Judge of the High Court of Jammu and Kashmir and Ladakh
- Incumbent
- Assumed office 7 April 2020
- Nominated by: Sharad Arvind Bobde
- Appointed by: Ram Nath Kovind

Personal details
- Born: 11 May 1965 (age 61) Danow (Bogund), Kulgam, Jammu and Kashmir, India
- Education: Bachelor of Science Bachelor of Law
- Alma mater: Sri Pratap College University of Kashmir

= Sanjay Dhar =

Indian judge of the High Court of Jammu and Kashmir and Ladakh (born 1965)

Sanjay Dhar (born 11 May 1965) is an Indian judge of the High Court of Jammu and Kashmir and Ladakh, having assumed office on 7 April 2020.

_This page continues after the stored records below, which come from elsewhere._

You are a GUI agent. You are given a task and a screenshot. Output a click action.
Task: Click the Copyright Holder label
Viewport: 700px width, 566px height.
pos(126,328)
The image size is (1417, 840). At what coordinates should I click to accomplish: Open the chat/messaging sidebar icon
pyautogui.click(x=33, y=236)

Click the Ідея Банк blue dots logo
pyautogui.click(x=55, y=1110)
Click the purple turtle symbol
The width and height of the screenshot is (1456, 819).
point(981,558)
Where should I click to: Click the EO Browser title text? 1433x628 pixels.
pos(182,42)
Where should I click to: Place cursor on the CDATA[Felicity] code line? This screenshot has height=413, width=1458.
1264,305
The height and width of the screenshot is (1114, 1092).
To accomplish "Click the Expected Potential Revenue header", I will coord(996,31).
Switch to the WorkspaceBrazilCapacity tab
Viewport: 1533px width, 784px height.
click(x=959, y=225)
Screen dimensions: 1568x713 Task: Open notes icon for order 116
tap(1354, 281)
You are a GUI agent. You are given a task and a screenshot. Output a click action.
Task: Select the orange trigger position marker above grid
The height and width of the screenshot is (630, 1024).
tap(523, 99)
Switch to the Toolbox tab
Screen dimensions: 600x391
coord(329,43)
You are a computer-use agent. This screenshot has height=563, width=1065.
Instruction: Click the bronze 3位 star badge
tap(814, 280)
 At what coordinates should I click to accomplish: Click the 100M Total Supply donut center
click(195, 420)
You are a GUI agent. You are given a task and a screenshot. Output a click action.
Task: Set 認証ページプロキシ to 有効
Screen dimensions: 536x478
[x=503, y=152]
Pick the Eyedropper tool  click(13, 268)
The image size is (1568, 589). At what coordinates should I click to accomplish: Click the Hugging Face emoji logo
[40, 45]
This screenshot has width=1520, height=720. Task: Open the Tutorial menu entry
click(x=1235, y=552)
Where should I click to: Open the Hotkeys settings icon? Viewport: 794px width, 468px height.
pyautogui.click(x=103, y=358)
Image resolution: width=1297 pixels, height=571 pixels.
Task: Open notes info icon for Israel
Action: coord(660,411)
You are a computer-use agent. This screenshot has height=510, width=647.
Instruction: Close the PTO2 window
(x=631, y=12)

== Early life and career ==
Sanjay Dhar was born in Danow (Bogund) in Kulgam district of Jammu and Kashmir. He completed his early schooling in his native village, earned a degree in Science from S.P. College, Srinagar, and later obtained a Bachelor of Laws from the University of Kashmir. He enrolled as an advocate in 1990 and subsequently practiced at the Delhi High Court. In 1997, he joined the judicial service as a Munsiff. Over the following decades, he held various judicial and administrative postings within the lower courts of Jammu and Kashmir. Immediately prior to his elevation as a High Court judge in April 2020, he served as the Registrar General of the Jammu and Kashmir High Court.

== Appointment to the High Court ==
Justice Dhar was appointed as a judge of the High Court of Jammu and Kashmir and Ladakh through a notification issued by the Government of India on 3 April 2020. He took oath of office on 7 April 2020.